(Collected data)
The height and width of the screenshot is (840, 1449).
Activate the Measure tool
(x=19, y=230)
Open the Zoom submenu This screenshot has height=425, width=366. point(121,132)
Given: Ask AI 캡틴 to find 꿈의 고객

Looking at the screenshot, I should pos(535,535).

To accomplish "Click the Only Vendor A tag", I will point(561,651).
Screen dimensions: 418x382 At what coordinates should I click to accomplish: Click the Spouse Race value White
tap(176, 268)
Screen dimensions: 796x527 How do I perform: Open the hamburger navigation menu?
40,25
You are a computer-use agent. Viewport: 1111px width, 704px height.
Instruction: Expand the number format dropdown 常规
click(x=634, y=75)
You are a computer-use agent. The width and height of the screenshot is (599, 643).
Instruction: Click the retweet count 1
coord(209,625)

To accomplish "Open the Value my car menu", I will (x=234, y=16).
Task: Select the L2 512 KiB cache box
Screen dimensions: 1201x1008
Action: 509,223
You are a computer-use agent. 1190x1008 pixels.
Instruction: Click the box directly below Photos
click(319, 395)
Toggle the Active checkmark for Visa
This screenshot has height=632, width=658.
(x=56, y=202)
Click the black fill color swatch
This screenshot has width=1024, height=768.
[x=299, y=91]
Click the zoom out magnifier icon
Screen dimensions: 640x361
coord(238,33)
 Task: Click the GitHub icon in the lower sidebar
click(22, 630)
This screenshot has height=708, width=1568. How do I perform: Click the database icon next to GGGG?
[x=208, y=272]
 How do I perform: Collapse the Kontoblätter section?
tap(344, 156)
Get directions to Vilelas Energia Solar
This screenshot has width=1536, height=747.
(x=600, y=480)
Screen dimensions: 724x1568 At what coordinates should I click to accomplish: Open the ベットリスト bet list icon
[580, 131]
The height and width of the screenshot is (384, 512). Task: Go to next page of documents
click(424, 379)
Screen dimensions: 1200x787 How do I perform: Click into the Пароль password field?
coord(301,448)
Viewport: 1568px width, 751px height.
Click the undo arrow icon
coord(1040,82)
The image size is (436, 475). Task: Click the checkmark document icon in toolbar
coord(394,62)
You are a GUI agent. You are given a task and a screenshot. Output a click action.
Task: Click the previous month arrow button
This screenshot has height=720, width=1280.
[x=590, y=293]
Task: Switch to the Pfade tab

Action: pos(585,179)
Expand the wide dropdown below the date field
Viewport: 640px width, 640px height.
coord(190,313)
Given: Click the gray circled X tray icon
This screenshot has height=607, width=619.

* WORK REQUIRED *
Can you retype every line of the listing above, character for character?

* RESULT OF THE EXERCISE *
The height and width of the screenshot is (840, 1449).
Activate the Measure tool
(x=19, y=230)
Open the Zoom submenu This screenshot has height=425, width=366. point(121,132)
Given: Ask AI 캡틴 to find 꿈의 고객

Looking at the screenshot, I should pos(535,535).

To accomplish "Click the Only Vendor A tag", I will point(561,651).
Screen dimensions: 418x382 At what coordinates should I click to accomplish: Click the Spouse Race value White
tap(176, 268)
Screen dimensions: 796x527 How do I perform: Open the hamburger navigation menu?
40,25
You are a computer-use agent. Viewport: 1111px width, 704px height.
Instruction: Expand the number format dropdown 常规
click(x=634, y=75)
You are a computer-use agent. The width and height of the screenshot is (599, 643).
Instruction: Click the retweet count 1
coord(209,625)

To accomplish "Open the Value my car menu", I will (x=234, y=16).
Task: Select the L2 512 KiB cache box
Screen dimensions: 1201x1008
Action: 509,223
You are a computer-use agent. 1190x1008 pixels.
Instruction: Click the box directly below Photos
click(319, 395)
Toggle the Active checkmark for Visa
This screenshot has height=632, width=658.
(x=56, y=202)
Click the black fill color swatch
This screenshot has width=1024, height=768.
[x=299, y=91]
Click the zoom out magnifier icon
Screen dimensions: 640x361
coord(238,33)
 Task: Click the GitHub icon in the lower sidebar
click(22, 630)
This screenshot has height=708, width=1568. How do I perform: Click the database icon next to GGGG?
[x=208, y=272]
 How do I perform: Collapse the Kontoblätter section?
tap(344, 156)
Get directions to Vilelas Energia Solar
This screenshot has width=1536, height=747.
(x=600, y=480)
Screen dimensions: 724x1568 At what coordinates should I click to accomplish: Open the ベットリスト bet list icon
[580, 131]
The height and width of the screenshot is (384, 512). Task: Go to next page of documents
click(424, 379)
Screen dimensions: 1200x787 How do I perform: Click into the Пароль password field?
coord(301,448)
Viewport: 1568px width, 751px height.
Click the undo arrow icon
coord(1040,82)
The image size is (436, 475). Task: Click the checkmark document icon in toolbar
coord(394,62)
You are a GUI agent. You are given a task and a screenshot. Output a click action.
Task: Click the previous month arrow button
This screenshot has height=720, width=1280.
[x=590, y=293]
Task: Switch to the Pfade tab

Action: pos(585,179)
Expand the wide dropdown below the date field
Viewport: 640px width, 640px height.
coord(190,313)
Given: Click the gray circled X tray icon
This screenshot has height=607, width=619.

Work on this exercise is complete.